Dette : "La France ne peut plus se permettre la volatilité politique"

Kévin Boucaud-Victoire - Marianne - 07/10
Selon l’économiste Jean-Luc Ginder, la France vient d’entrer dans une zone de turbulence inédite. La hausse des taux d’intérêt à long terme depuis la démission de Sébastien Lecornu porte le message suivant : la dette française n’est plus perçue comme une valeur refuge. Une thèse catastrophiste ? Peut-être, et même sûrement pour les fidèles lecteurs de « Marianne », mais le déroulé argumentaire fait réfléchir. Et mérite à tout le moins un débat.

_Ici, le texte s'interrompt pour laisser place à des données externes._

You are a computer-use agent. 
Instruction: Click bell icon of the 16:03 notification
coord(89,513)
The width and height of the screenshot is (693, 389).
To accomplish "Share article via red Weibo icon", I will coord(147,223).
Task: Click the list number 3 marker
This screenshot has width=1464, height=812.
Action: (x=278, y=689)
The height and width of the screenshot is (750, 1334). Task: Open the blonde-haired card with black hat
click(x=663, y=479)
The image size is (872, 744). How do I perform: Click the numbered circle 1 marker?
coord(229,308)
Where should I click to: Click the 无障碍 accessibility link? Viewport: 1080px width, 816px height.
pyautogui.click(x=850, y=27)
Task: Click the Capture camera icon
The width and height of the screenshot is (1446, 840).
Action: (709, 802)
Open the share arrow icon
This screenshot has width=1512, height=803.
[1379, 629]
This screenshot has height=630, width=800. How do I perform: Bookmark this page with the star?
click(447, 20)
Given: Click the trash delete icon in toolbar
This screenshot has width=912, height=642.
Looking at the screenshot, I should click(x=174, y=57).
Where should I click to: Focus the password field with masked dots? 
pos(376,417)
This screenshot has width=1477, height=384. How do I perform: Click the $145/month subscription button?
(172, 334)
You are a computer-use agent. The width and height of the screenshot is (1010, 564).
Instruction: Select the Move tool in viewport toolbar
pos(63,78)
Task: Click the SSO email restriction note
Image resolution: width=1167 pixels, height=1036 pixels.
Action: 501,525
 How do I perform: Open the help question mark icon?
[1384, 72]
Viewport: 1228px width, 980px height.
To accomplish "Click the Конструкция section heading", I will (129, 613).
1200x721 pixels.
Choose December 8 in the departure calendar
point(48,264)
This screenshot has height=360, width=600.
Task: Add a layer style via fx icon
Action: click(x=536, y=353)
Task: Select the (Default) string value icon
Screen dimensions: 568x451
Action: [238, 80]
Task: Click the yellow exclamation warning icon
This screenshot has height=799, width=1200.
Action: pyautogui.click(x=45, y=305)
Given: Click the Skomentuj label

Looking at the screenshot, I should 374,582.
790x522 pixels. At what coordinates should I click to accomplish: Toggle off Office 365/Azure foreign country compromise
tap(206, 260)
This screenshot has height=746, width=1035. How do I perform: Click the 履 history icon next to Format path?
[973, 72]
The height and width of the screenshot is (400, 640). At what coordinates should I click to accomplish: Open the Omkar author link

Les marchés n’ont pas de mémoire, mais ils ont des réflexes. Lorsque l’incertitude politique s’installe, les investisseurs vendent. Ils ne cherchent ni à comprendre ni à attendre : ils arbitrent. Or, depuis la démission du chef du gouvernement, c’est précisément ce qui se produit. En l’espace de quelques heures, les taux à dix ans ont augmenté, creusant un écart inquiétant avec ceux de l’Allemagne. Cette flambée n’est pas un épiphénomène. Elle traduit une dégradation structurelle de la confiance. Quand un pays aussi central que la France voit ses taux rejoindre, voire dépasser, ceux de l’Italie, c’est toute la hiérarchie financière de la zone euro qui se trouve bouleversée. Chaque point de base gagné sur les taux, se traduit par des charges supplémentaires pour les finances publiques.